[Text and item location records]
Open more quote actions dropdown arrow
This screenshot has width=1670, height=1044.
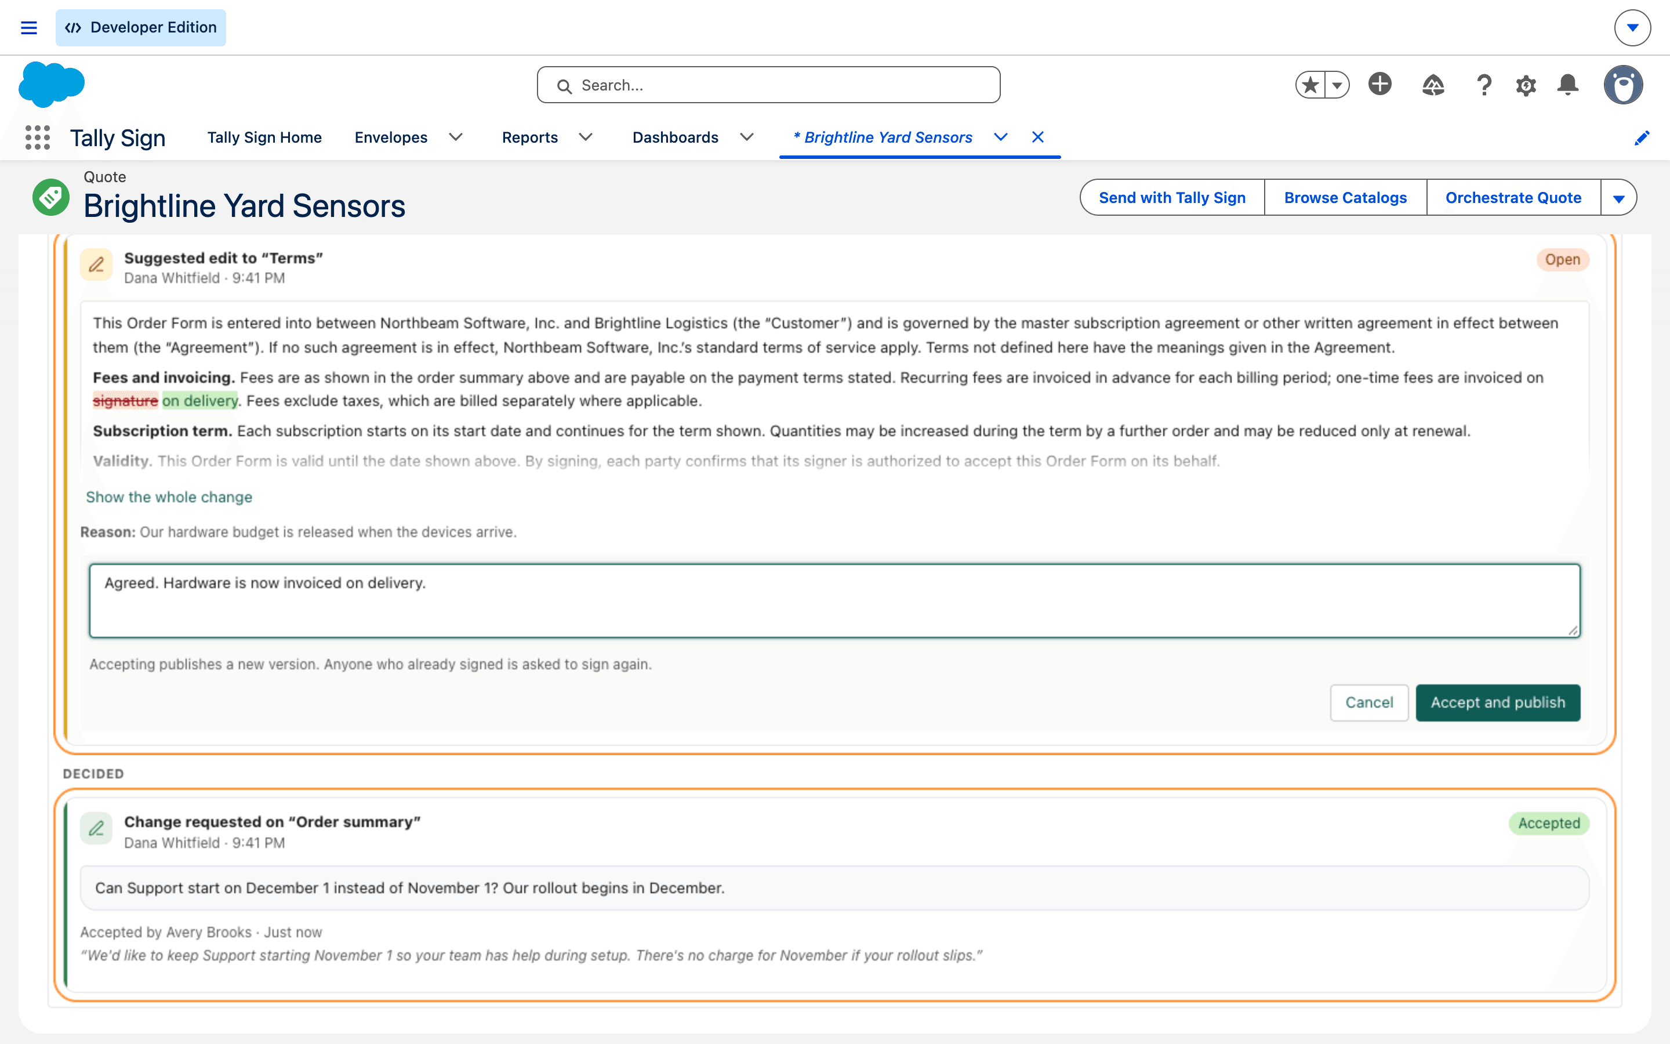[1618, 198]
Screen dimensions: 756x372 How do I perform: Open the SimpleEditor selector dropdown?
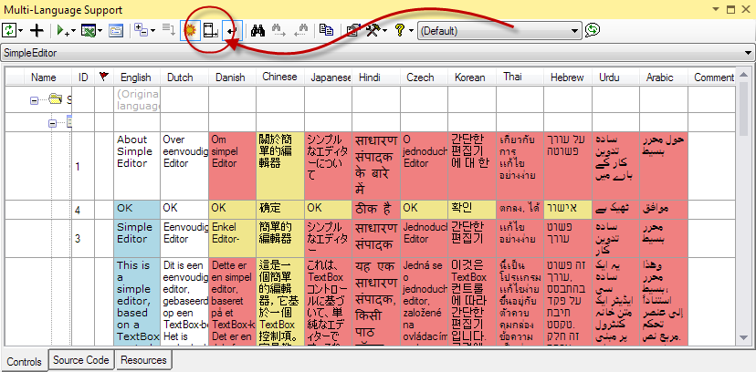click(749, 53)
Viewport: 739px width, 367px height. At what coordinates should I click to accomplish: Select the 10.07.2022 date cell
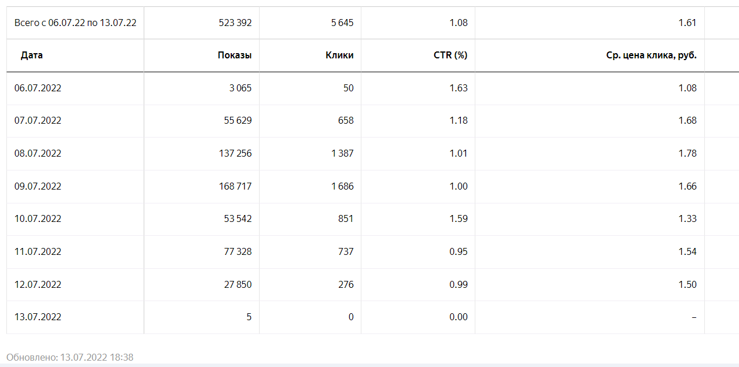[38, 219]
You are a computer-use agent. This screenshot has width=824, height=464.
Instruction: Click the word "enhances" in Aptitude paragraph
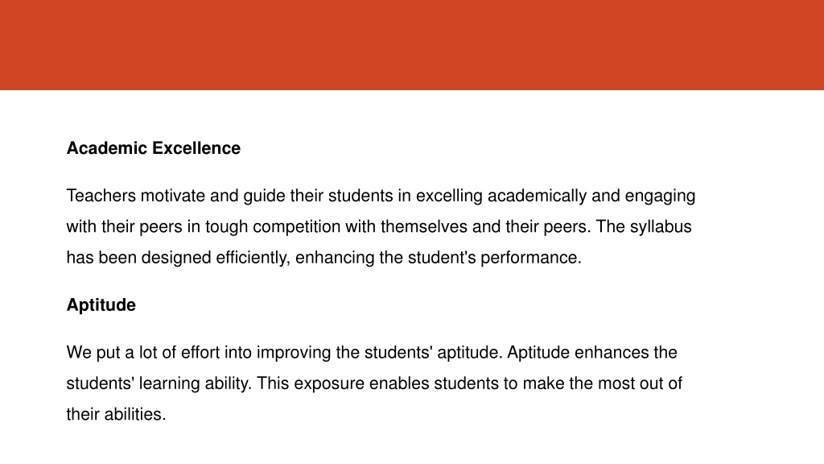[x=612, y=352]
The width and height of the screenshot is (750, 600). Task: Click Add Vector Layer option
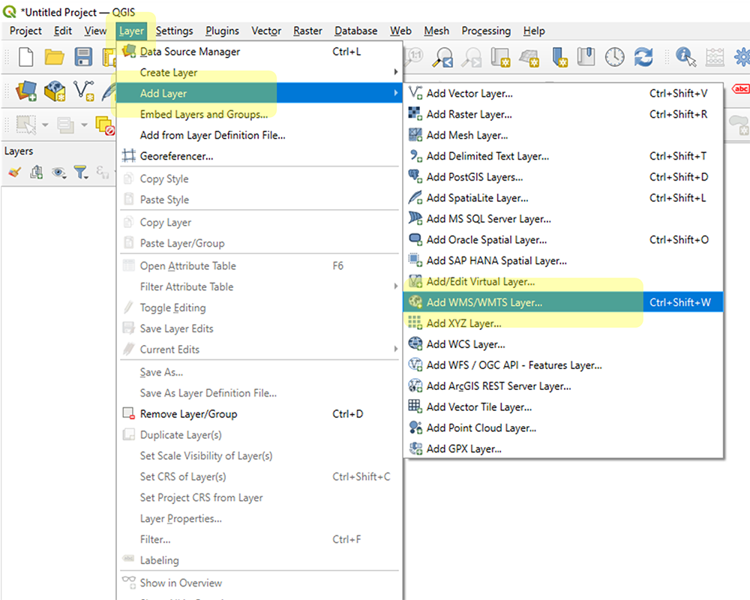(470, 94)
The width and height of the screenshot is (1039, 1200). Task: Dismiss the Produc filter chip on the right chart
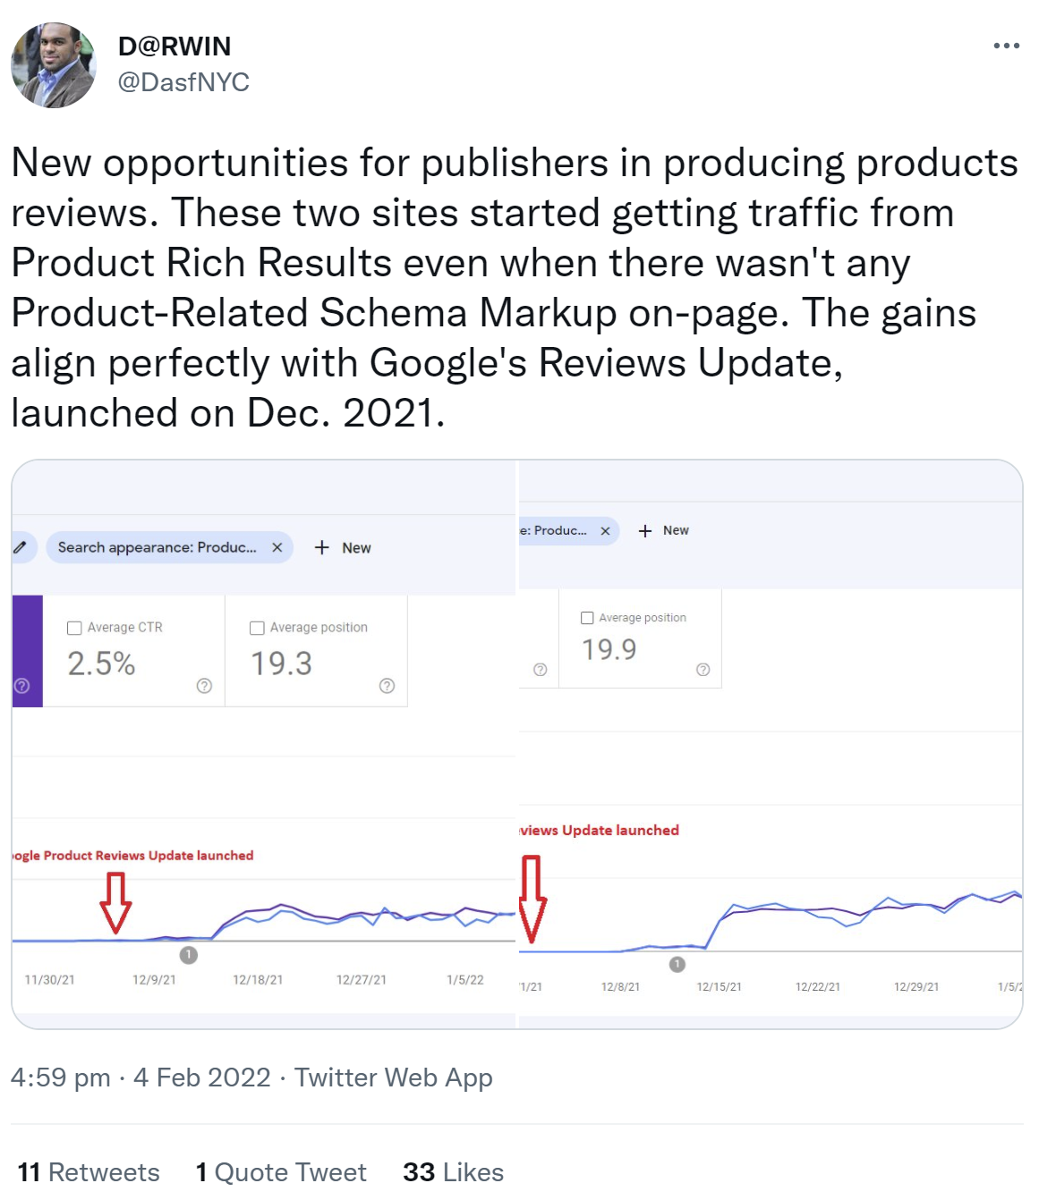click(x=605, y=531)
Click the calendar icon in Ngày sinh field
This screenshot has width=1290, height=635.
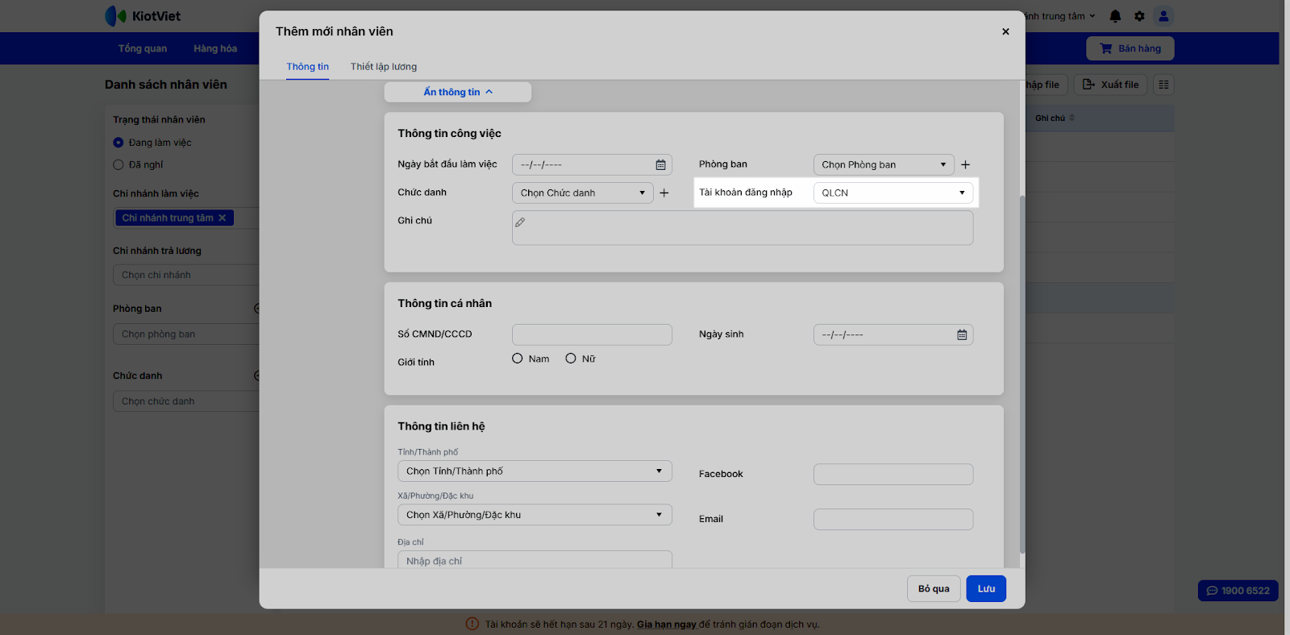coord(962,335)
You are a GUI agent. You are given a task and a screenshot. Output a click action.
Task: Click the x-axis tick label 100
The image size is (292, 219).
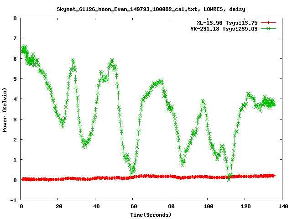click(x=208, y=207)
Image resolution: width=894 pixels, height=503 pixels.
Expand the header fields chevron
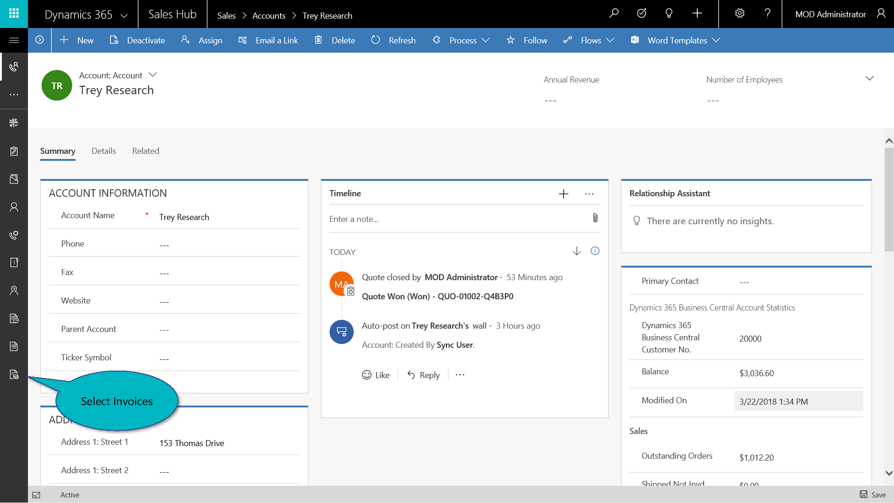(869, 78)
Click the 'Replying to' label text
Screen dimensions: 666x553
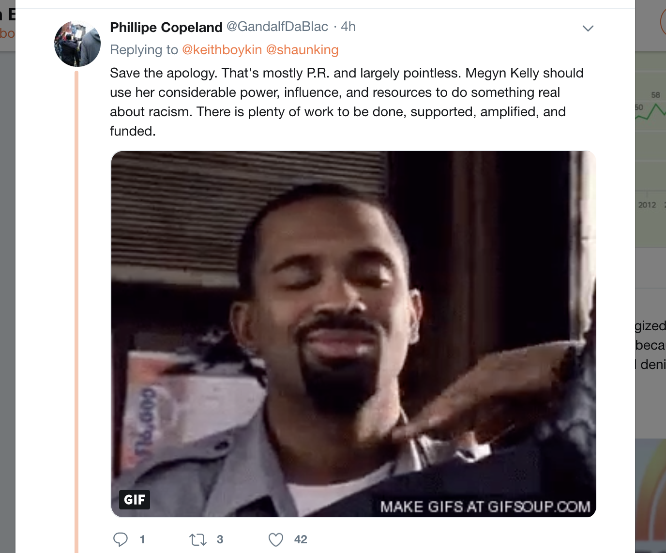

→ TASK DETAILS:
Pick out every line of the records above that contains the string "height", and copy those lines. Matching is case-sensitive.

→ OUTPUT FOR THIS TASK:
This screenshot has width=1670, height=1044.
Viewport: 739px width, 367px height. At what coordinates should I click to accomplish: Select the 10.07.2022 date cell
You are a computer-use agent. This screenshot has width=824, height=464.
The width and height of the screenshot is (750, 600). Task: Click Add Vector Layer option
The width and height of the screenshot is (1039, 1200). Task: Dismiss the Produc filter chip on the right chart
This screenshot has width=1290, height=635.
Image resolution: width=894 pixels, height=503 pixels.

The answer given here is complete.